Problem — Exclude every picture. Output verbatim the lines from the one containing "Click the reply count 11" to the end of the data.

── Records shown

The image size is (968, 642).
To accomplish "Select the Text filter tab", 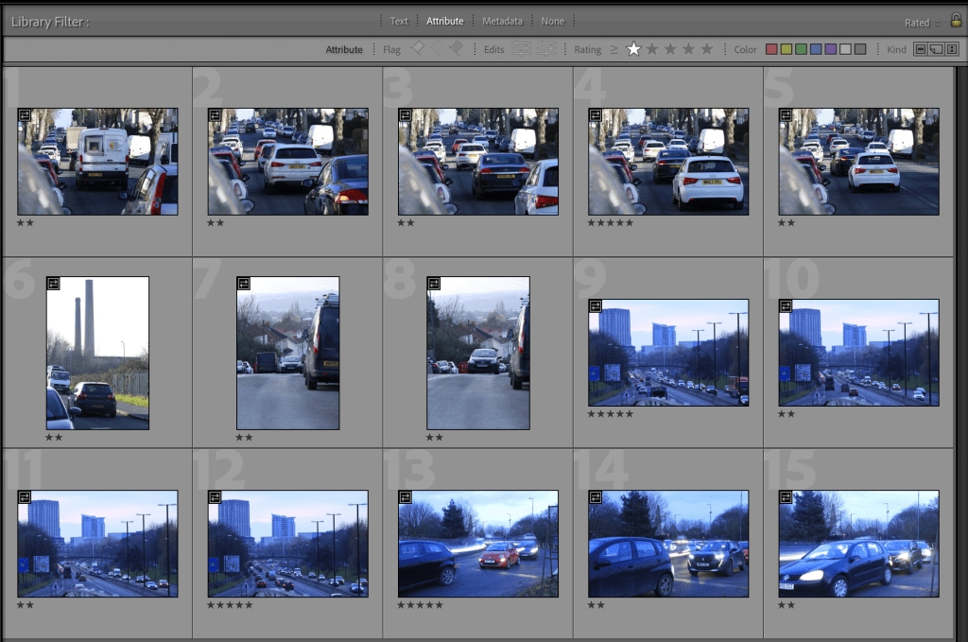I will click(x=399, y=21).
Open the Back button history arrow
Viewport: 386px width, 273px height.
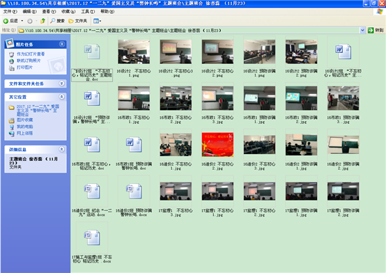[x=22, y=21]
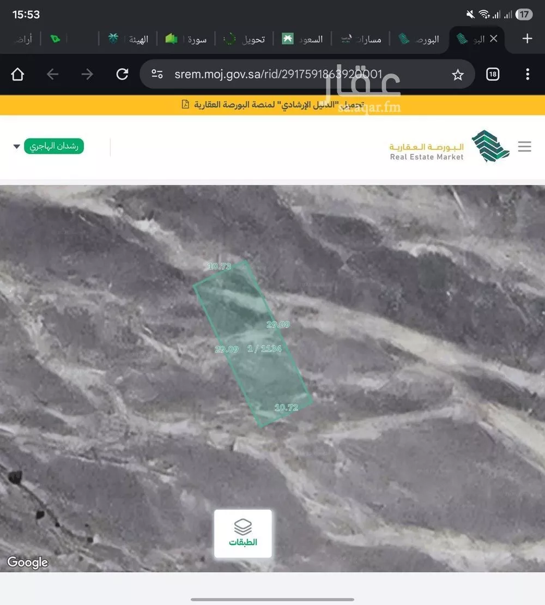Bookmark page with the star icon

(458, 75)
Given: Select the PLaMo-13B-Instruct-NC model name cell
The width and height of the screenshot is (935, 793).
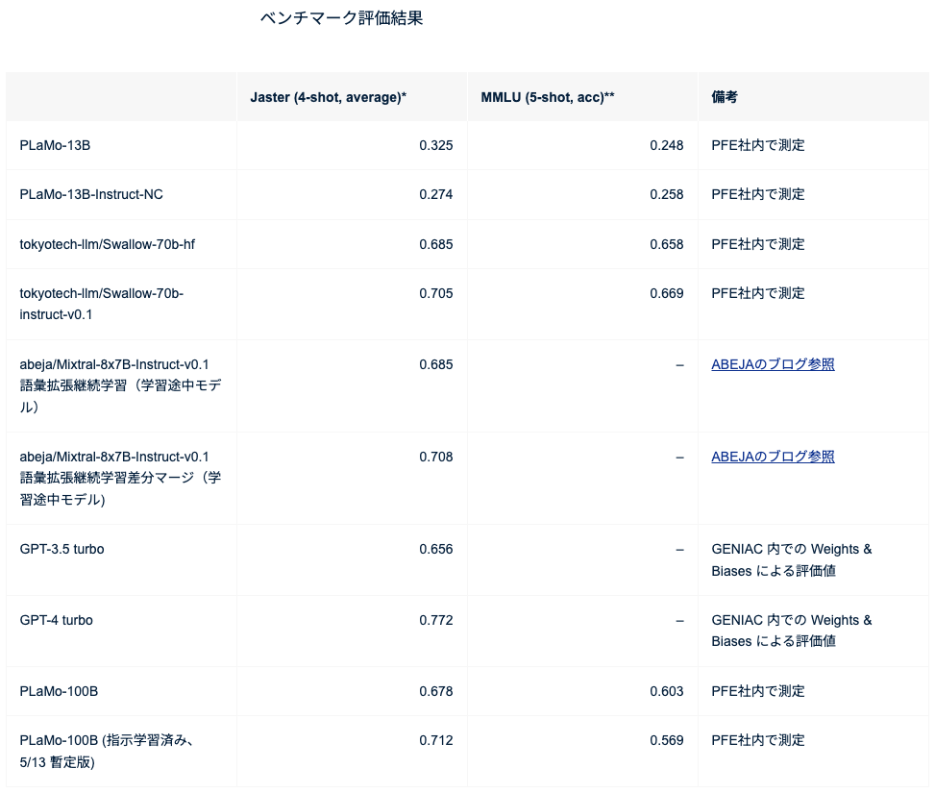Looking at the screenshot, I should [91, 194].
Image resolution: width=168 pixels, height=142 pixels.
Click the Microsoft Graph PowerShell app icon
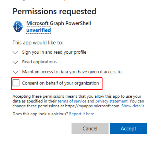click(x=18, y=27)
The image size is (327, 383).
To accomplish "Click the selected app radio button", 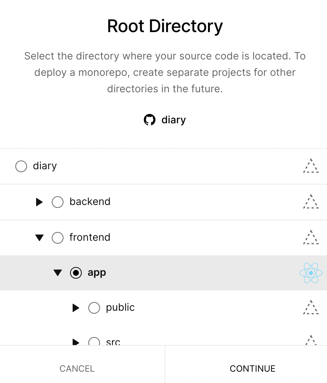I will coord(76,273).
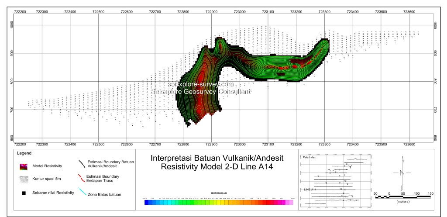The height and width of the screenshot is (217, 447).
Task: Click the '(meters)' scale unit label
Action: [x=402, y=202]
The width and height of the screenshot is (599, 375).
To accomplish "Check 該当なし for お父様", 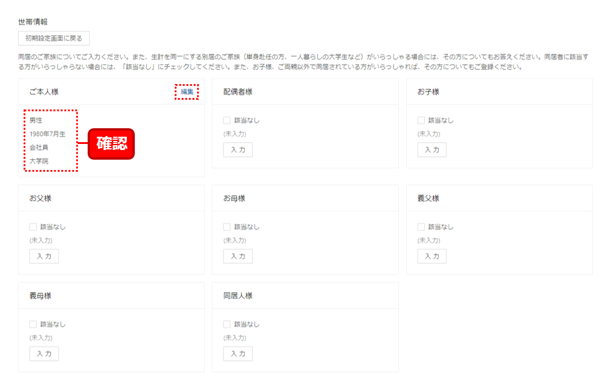I will point(33,226).
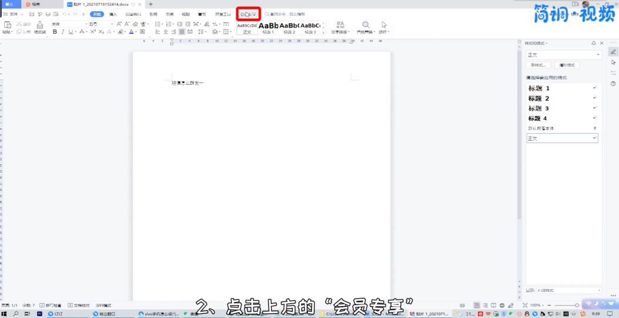Click the superscript X² icon

pos(93,32)
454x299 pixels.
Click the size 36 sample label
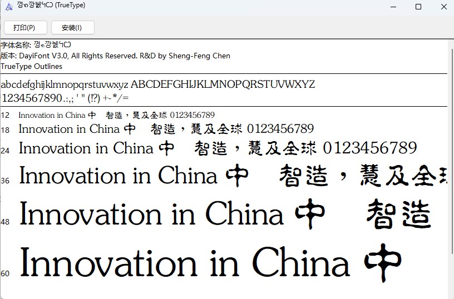[6, 181]
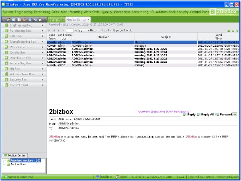Click the first page navigation arrow
The height and width of the screenshot is (181, 241).
pos(49,31)
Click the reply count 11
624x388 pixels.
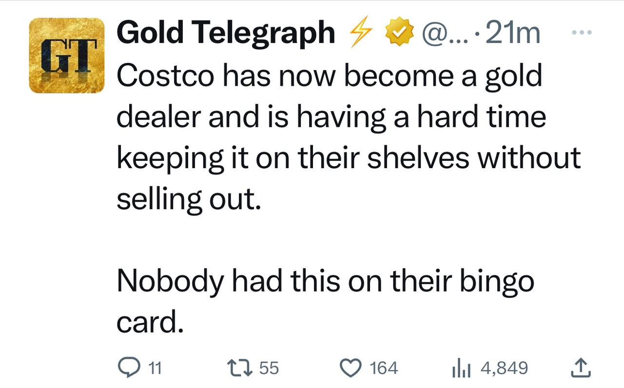155,368
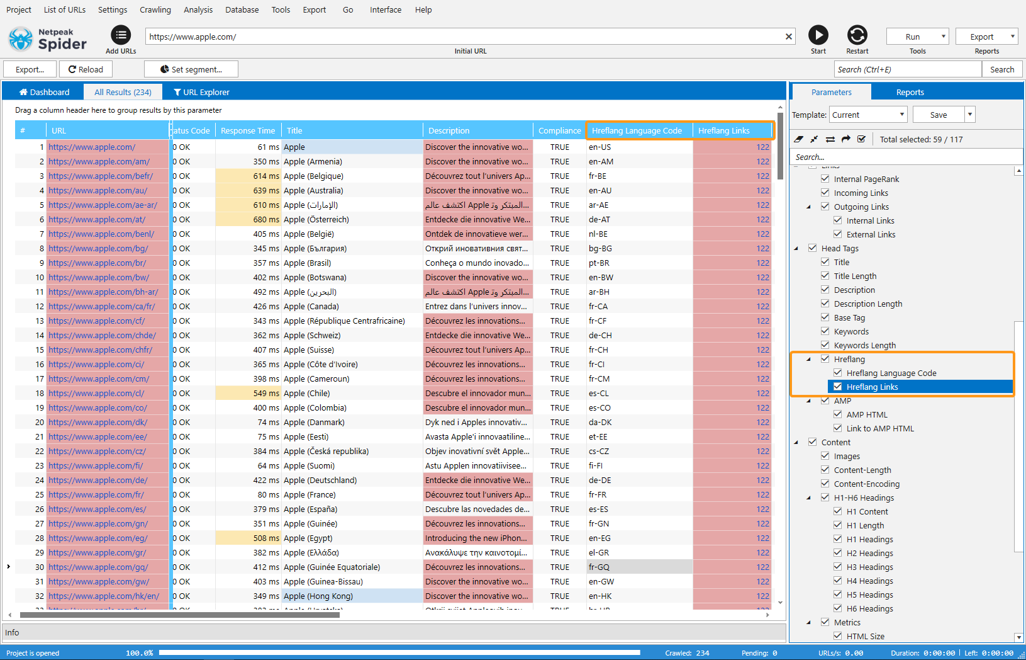
Task: Open the Crawling menu
Action: click(155, 9)
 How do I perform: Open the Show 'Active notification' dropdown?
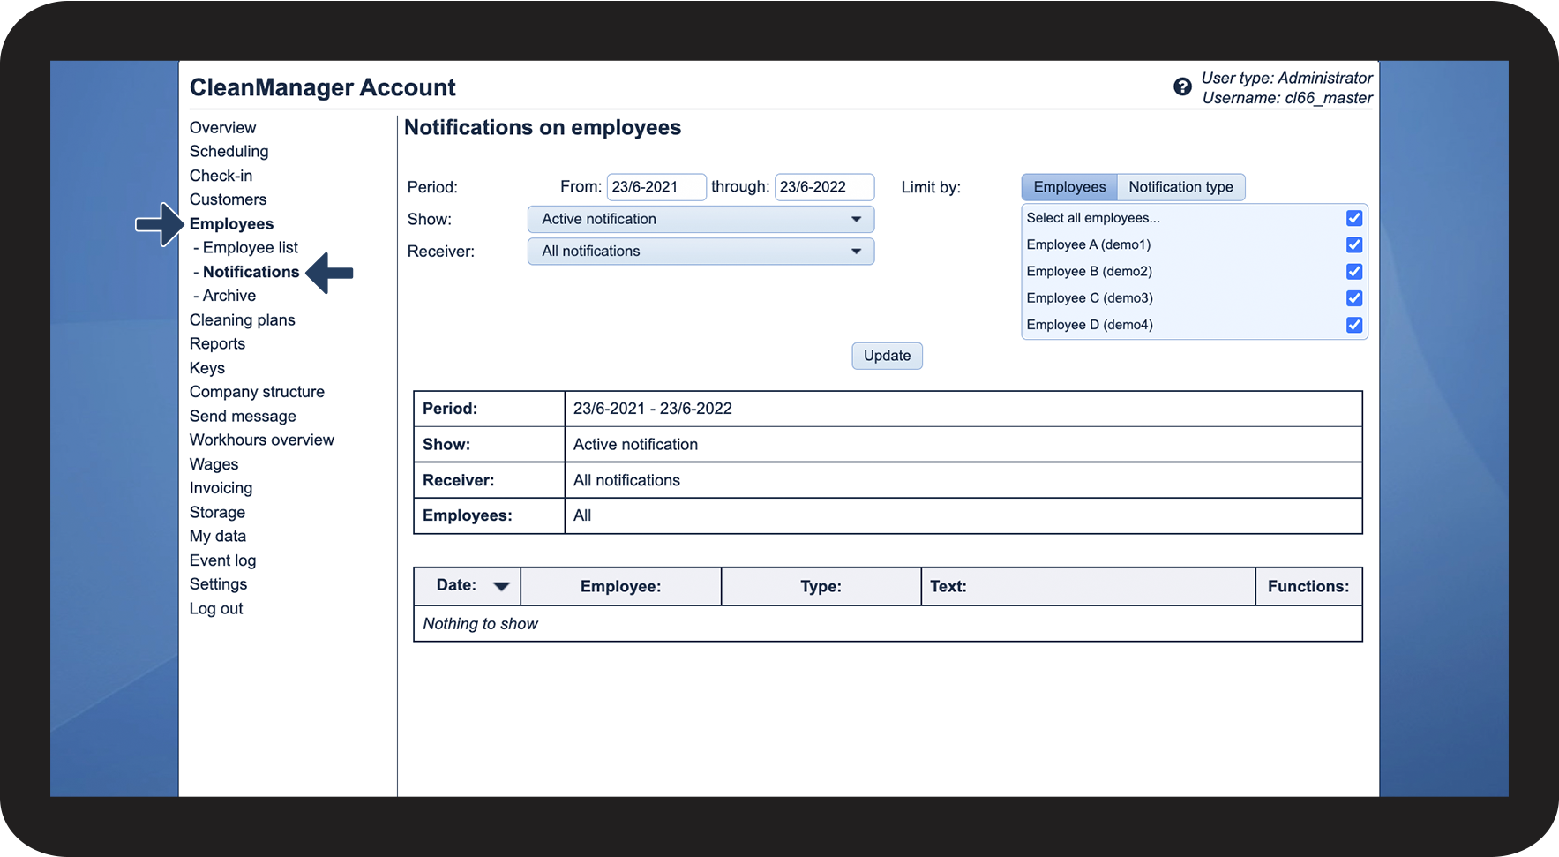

────

Answer to this task —
Click the reply count 11
624x388 pixels.
155,368
Task: Open the Crawling menu
Action: click(155, 9)
 How do I perform: Open the Show 'Active notification' dropdown?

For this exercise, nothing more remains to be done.